Collected data:

____________

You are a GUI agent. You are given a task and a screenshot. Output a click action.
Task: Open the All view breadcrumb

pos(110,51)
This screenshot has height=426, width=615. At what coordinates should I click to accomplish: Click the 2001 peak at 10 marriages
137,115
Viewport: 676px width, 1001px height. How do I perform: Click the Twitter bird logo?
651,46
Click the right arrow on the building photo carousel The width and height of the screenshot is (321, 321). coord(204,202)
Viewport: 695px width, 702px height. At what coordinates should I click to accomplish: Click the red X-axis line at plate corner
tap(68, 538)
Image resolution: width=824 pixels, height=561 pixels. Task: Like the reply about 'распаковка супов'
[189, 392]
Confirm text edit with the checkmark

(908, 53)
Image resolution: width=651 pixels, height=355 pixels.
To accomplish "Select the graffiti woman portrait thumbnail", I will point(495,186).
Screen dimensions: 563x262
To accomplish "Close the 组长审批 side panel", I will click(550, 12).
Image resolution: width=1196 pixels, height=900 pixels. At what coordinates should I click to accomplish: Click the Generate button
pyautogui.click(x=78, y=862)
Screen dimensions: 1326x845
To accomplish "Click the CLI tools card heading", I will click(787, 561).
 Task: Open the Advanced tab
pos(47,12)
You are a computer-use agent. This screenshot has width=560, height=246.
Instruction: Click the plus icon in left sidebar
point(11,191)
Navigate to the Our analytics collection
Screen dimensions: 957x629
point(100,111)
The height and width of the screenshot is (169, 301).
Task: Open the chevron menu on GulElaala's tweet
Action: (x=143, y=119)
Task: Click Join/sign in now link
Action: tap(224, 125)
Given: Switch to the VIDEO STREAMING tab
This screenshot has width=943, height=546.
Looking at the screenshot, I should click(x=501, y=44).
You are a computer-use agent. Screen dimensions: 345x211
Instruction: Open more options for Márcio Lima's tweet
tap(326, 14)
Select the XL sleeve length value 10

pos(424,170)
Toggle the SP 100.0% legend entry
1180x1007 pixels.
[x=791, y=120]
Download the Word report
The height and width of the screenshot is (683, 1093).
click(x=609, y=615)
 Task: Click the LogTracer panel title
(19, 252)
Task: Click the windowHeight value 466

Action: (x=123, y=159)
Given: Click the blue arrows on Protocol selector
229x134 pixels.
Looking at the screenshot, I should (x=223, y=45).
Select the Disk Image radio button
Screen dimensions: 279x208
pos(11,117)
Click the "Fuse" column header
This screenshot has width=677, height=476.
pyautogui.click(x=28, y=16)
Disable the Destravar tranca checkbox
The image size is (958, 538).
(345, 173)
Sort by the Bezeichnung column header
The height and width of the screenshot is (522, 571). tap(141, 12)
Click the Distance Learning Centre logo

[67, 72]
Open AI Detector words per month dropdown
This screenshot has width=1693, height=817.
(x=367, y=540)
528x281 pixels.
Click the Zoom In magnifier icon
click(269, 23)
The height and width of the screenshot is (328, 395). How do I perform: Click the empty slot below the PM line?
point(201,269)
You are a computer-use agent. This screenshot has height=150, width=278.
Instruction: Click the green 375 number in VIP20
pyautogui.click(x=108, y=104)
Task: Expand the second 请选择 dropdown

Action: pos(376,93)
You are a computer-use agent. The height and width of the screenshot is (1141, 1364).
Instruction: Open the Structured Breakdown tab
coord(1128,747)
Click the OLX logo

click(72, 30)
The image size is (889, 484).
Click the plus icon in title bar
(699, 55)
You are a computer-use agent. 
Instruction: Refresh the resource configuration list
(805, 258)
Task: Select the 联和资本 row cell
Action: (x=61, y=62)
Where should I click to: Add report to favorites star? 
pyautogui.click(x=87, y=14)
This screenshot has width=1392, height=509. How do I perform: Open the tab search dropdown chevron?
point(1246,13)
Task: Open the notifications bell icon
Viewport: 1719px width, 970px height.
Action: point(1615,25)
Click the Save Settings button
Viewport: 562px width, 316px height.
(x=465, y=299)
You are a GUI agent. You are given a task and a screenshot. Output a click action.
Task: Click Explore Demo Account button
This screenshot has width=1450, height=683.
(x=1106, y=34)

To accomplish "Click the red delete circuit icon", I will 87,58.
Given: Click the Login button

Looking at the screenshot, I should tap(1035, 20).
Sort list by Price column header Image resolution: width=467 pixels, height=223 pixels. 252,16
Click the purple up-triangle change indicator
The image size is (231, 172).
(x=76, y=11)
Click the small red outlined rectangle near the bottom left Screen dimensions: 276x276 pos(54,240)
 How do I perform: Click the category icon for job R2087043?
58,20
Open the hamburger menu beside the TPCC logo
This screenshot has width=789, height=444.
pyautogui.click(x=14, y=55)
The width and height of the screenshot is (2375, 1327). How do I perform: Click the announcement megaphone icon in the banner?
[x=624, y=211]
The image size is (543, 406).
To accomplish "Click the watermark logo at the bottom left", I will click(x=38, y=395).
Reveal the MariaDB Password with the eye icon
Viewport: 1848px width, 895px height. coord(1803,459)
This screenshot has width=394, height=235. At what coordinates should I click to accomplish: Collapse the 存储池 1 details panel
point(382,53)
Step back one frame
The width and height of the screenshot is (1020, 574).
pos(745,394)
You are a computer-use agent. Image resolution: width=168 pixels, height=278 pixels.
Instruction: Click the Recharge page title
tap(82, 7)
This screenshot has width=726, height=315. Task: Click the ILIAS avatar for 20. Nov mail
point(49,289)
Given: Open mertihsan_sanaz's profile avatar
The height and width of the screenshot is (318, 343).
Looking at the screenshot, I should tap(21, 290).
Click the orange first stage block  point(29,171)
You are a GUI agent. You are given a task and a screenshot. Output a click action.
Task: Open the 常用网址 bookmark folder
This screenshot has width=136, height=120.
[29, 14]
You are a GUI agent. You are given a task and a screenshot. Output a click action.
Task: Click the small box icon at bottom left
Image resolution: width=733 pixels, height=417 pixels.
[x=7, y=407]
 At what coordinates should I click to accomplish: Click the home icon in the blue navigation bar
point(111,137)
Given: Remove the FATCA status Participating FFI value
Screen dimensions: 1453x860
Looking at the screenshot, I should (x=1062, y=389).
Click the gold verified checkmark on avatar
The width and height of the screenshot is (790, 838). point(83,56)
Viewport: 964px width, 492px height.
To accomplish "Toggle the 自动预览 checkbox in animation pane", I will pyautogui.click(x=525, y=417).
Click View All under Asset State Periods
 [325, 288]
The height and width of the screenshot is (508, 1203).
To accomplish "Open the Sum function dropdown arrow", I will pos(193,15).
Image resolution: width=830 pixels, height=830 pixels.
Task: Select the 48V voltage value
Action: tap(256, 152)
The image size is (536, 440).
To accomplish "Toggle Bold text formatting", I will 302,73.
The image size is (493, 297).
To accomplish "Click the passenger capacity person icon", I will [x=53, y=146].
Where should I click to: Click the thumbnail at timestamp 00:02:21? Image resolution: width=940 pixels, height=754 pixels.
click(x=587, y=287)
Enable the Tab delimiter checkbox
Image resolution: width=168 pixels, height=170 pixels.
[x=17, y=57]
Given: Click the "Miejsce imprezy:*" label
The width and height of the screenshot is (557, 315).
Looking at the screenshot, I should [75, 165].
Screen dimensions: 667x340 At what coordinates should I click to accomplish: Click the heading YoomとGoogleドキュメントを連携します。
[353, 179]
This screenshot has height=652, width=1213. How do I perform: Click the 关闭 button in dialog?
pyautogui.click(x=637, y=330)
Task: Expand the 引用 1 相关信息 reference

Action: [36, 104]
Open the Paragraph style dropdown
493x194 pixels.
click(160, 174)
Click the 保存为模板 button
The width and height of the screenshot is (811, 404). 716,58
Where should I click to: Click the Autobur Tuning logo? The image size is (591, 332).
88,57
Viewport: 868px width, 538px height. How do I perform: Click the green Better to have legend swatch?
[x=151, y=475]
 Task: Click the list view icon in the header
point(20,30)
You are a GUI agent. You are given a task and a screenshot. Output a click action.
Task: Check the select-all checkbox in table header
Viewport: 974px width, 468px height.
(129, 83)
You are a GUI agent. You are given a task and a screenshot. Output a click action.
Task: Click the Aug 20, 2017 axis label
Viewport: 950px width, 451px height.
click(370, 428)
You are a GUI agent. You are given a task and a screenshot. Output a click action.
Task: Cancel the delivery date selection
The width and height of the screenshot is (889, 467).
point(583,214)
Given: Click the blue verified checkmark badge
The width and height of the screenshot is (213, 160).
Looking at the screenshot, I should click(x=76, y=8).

____________

Return the lines above, from the one containing "Click View All under Asset State Periods" to the end, exactly as they stand.

Click View All under Asset State Periods
 [325, 288]
The height and width of the screenshot is (508, 1203).
To accomplish "Open the Sum function dropdown arrow", I will pos(193,15).
Image resolution: width=830 pixels, height=830 pixels.
Task: Select the 48V voltage value
Action: tap(256, 152)
The image size is (536, 440).
To accomplish "Toggle Bold text formatting", I will 302,73.
The image size is (493, 297).
To accomplish "Click the passenger capacity person icon", I will [x=53, y=146].
Where should I click to: Click the thumbnail at timestamp 00:02:21? Image resolution: width=940 pixels, height=754 pixels.
click(x=587, y=287)
Enable the Tab delimiter checkbox
Image resolution: width=168 pixels, height=170 pixels.
[x=17, y=57]
Given: Click the "Miejsce imprezy:*" label
The width and height of the screenshot is (557, 315).
Looking at the screenshot, I should [75, 165].
Screen dimensions: 667x340 At what coordinates should I click to accomplish: Click the heading YoomとGoogleドキュメントを連携します。
[353, 179]
This screenshot has height=652, width=1213. How do I perform: Click the 关闭 button in dialog?
pyautogui.click(x=637, y=330)
Task: Expand the 引用 1 相关信息 reference

Action: [36, 104]
Open the Paragraph style dropdown
493x194 pixels.
click(160, 174)
Click the 保存为模板 button
The width and height of the screenshot is (811, 404). 716,58
Where should I click to: Click the Autobur Tuning logo? The image size is (591, 332).
88,57
Viewport: 868px width, 538px height. How do I perform: Click the green Better to have legend swatch?
[x=151, y=475]
 Task: Click the list view icon in the header
point(20,30)
You are a GUI agent. You are given a task and a screenshot. Output a click action.
Task: Check the select-all checkbox in table header
Viewport: 974px width, 468px height.
(129, 83)
You are a GUI agent. You are given a task and a screenshot. Output a click action.
Task: Click the Aug 20, 2017 axis label
Viewport: 950px width, 451px height.
click(370, 428)
You are a GUI agent. You are given a task and a screenshot. Output a click action.
Task: Cancel the delivery date selection
The width and height of the screenshot is (889, 467).
point(583,214)
Given: Click the blue verified checkmark badge
The width and height of the screenshot is (213, 160).
Looking at the screenshot, I should click(x=76, y=8).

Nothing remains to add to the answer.